胸郭出口症候群

概要
肩こりがあり、さらに「腕のだるさ」や「しびれ」といった腕にも症状がある場合は、単なる肩こりではなく胸郭出口症候群という疾患が疑われます。これは首の側部から出て腕に向う神経に対し、圧迫しやすい特定の部位があり、そこで神経と血管が圧迫されることにより症状が現われます。首にある斜角筋群を通り抜ける所で圧迫されたものを、斜角筋症候群とよびます。

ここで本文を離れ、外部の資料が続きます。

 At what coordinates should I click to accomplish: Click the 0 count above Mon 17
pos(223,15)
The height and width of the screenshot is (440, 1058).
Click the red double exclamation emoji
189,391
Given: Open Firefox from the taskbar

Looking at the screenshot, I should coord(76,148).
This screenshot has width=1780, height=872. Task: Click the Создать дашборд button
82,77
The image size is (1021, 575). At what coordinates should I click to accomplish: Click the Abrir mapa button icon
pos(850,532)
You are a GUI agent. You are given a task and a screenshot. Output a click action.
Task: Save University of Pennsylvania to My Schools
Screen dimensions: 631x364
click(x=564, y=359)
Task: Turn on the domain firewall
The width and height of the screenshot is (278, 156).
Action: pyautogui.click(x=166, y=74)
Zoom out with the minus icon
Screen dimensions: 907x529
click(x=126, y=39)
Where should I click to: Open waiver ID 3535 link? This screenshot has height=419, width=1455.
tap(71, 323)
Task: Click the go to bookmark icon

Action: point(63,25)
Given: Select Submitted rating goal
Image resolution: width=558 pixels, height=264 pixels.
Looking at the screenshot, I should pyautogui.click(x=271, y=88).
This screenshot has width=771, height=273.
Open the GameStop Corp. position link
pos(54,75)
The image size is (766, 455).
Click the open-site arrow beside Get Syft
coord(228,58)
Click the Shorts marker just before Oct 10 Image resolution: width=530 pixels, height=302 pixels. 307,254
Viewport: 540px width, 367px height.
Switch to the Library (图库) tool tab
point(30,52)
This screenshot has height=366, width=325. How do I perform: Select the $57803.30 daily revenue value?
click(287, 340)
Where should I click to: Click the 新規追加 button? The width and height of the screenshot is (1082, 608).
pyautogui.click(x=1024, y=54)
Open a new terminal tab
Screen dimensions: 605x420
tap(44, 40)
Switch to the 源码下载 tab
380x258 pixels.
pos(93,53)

また、胸部で腕の付け根付近にある小胸筋という筋の下を通過する所で圧迫されて起こるものを、過外転症候群(小胸筋症候群)といいます。原因となる部位は異なりますが、いずれも神経および血管の絞扼によるものです。

 

ポイント
1.肩こりだけでなく、腕のだるさやしびれがあり、腕を上げているのが辛いとい

  う状態があるとすれば胸郭出口症候群を疑います。
2.絞扼する場所は、首にある斜角筋(斜角筋症候群)と胸にある小胸筋(過外転

  症候群)があります。

 

補足説明
なで肩の体形の場合、腕が重力によって引っ張られるため、筋肉の緊張が出やすく、特に胸郭出口症候群に注意する必要があります。例えば、電車のつり革につかまっていると手が白くなったり、だるさやしびれを感じます。
中高年で肩、腕に加え顕著な首こりがあったり、首を後ろへ倒したときに辛い痛みがある場合は、変形性頚椎症や頚椎椎間板ヘルニアによるものである可能性があります。
鍼灸治療では、斜角筋症候群であれば中斜角筋、過外転症候群であれば小胸筋を緩めることが主眼になりますが、これらの周辺にある後頭下筋群、後頚部や肩部の筋群を触診し、硬結、圧痛部位に刺鍼し全体を緩めます。また、肩こりなどはストレスの影響が大きいため、特に背部のストレスラインを中心に硬さを取り除くことも重要です。なお、首の付け根は三角窩とよばれ、解剖学的には肺の先端が近くまできているため、中斜角筋への刺鍼では喉頭(のど仏)の高さで刺入することにより、肺への刺入を安全に行います。